In the records below, find each line containing the word "label" and copy it.

[Excerpts from a dataset]
· · ·

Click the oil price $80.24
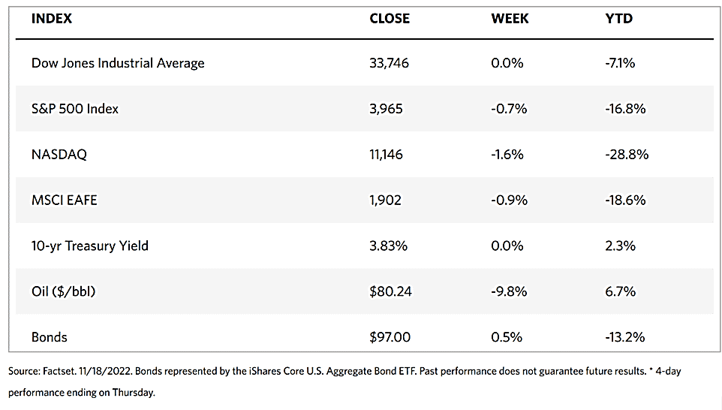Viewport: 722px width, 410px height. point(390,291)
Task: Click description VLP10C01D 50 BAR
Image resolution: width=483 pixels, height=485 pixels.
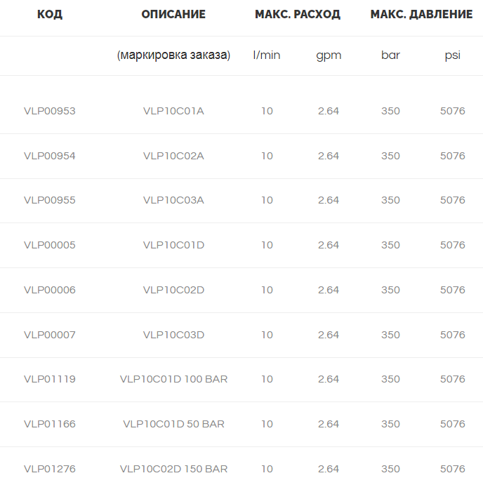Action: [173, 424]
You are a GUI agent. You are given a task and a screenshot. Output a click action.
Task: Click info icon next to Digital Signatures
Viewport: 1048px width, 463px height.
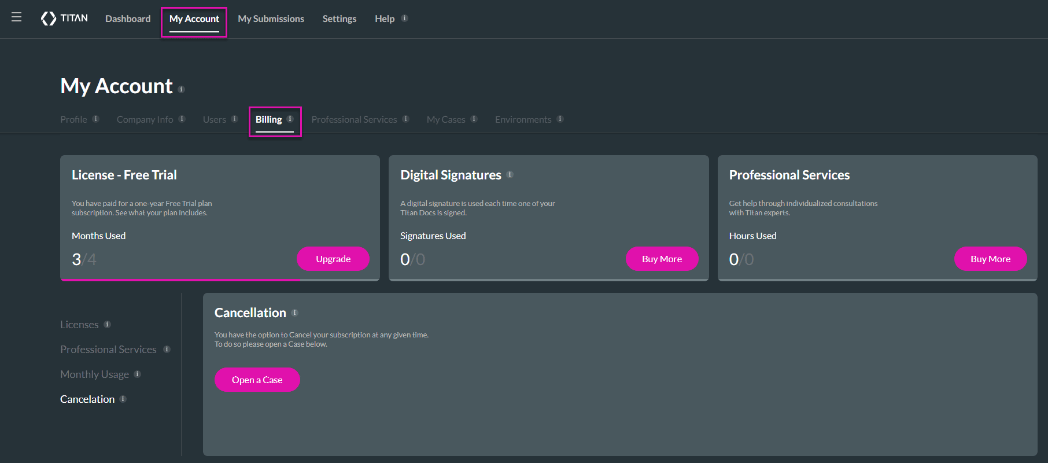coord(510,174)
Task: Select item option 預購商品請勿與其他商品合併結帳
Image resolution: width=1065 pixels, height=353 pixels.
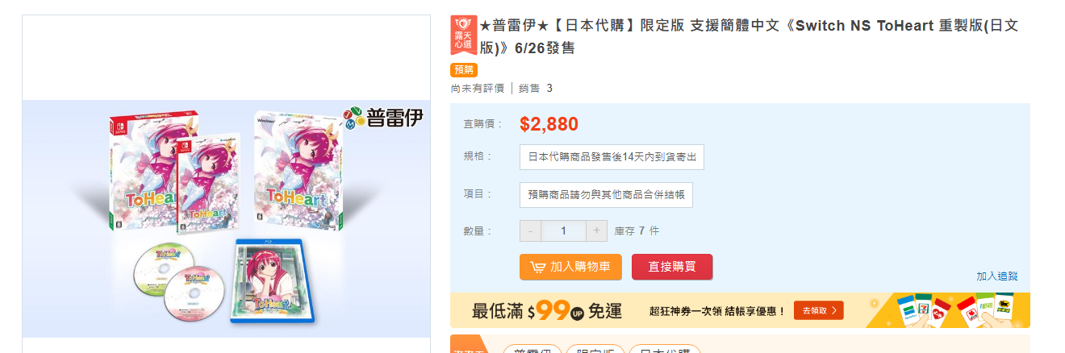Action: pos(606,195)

· · ·

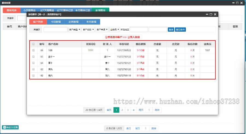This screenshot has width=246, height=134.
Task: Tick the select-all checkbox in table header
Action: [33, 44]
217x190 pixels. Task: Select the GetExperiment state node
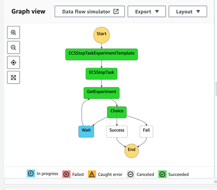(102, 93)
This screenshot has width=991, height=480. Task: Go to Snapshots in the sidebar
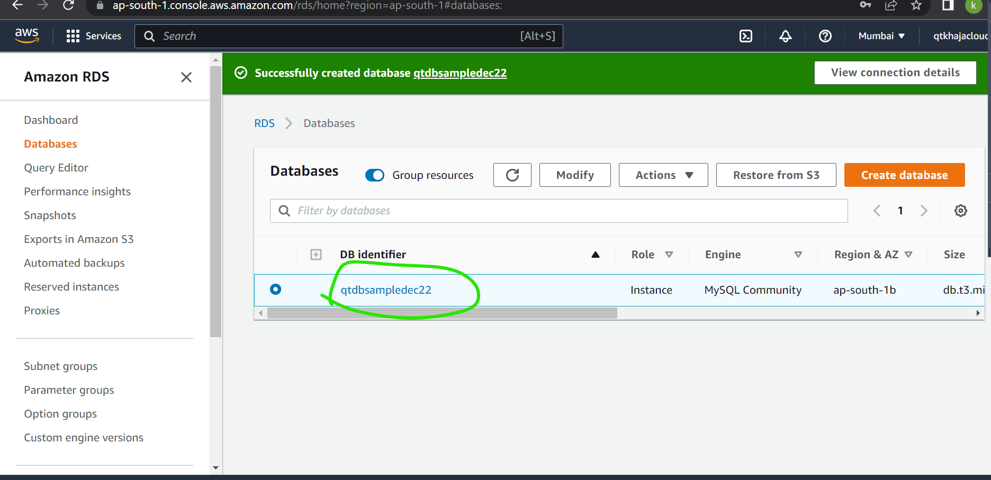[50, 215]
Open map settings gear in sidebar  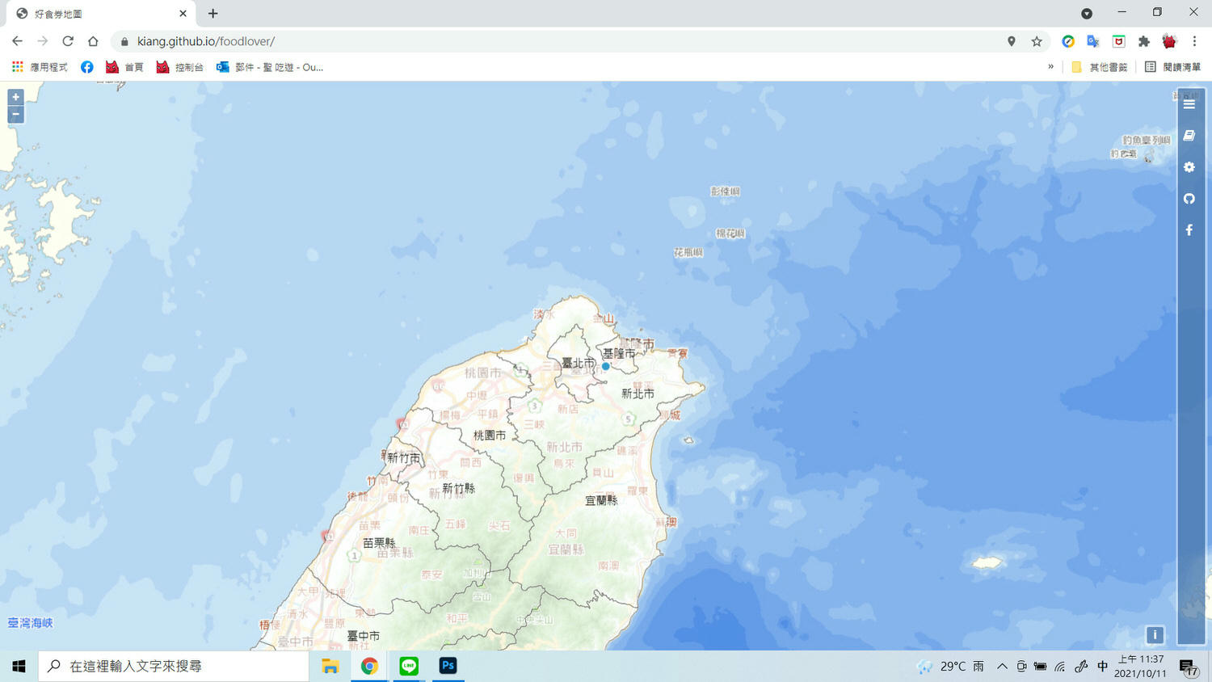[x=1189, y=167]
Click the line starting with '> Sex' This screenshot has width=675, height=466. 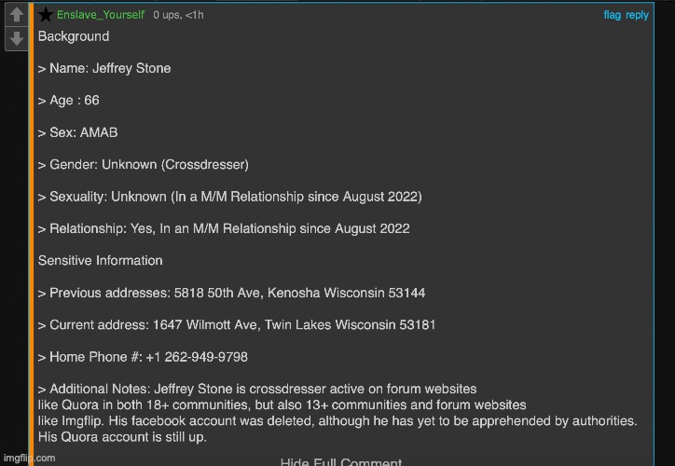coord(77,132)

· · ·

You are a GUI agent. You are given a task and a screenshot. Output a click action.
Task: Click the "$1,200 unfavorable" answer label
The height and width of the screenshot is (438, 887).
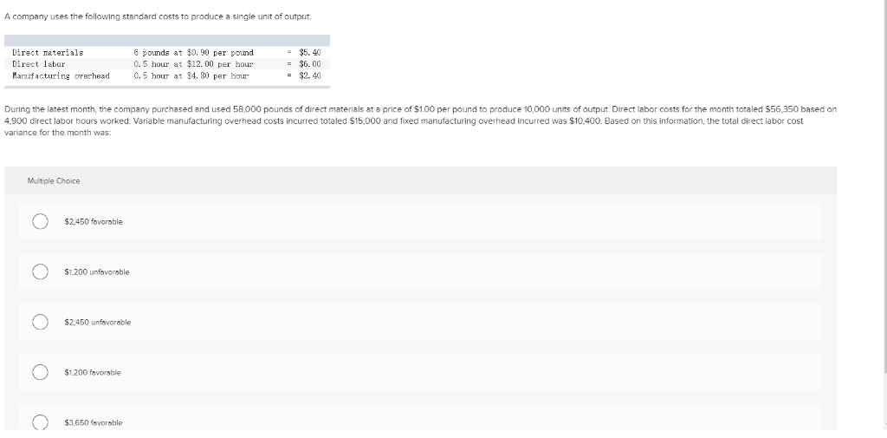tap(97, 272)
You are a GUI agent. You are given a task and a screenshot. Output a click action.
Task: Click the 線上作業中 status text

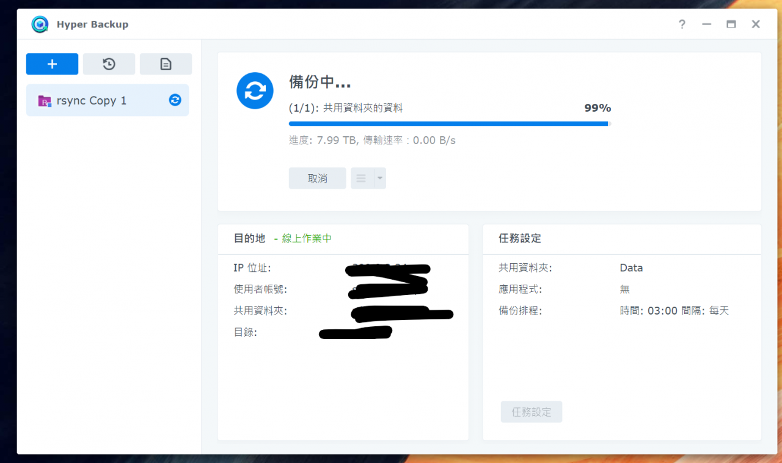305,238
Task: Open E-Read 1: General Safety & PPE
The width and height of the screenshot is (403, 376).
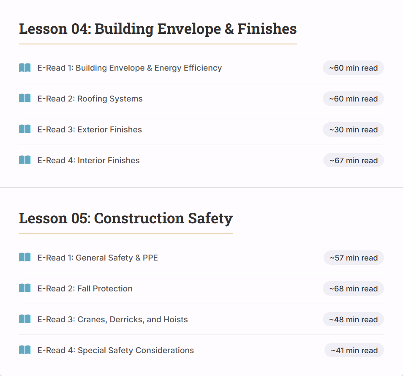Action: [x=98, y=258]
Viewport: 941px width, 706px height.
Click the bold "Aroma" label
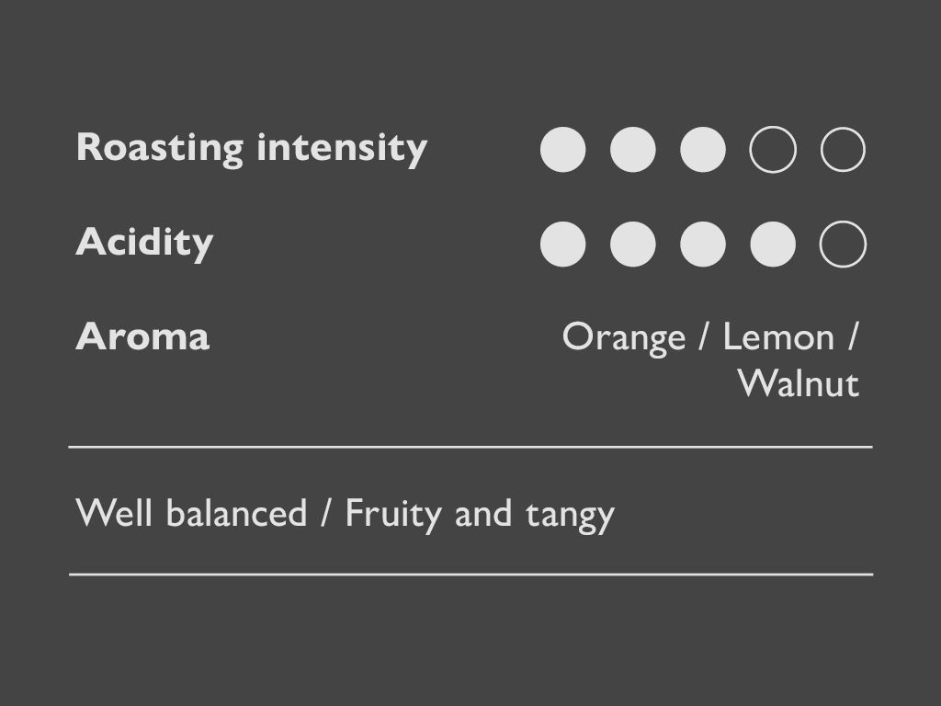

· · ·

→ **ANSWER BELOW**
Task: Click the "$1,200 unfavorable" answer label
Click the bold "Aroma" label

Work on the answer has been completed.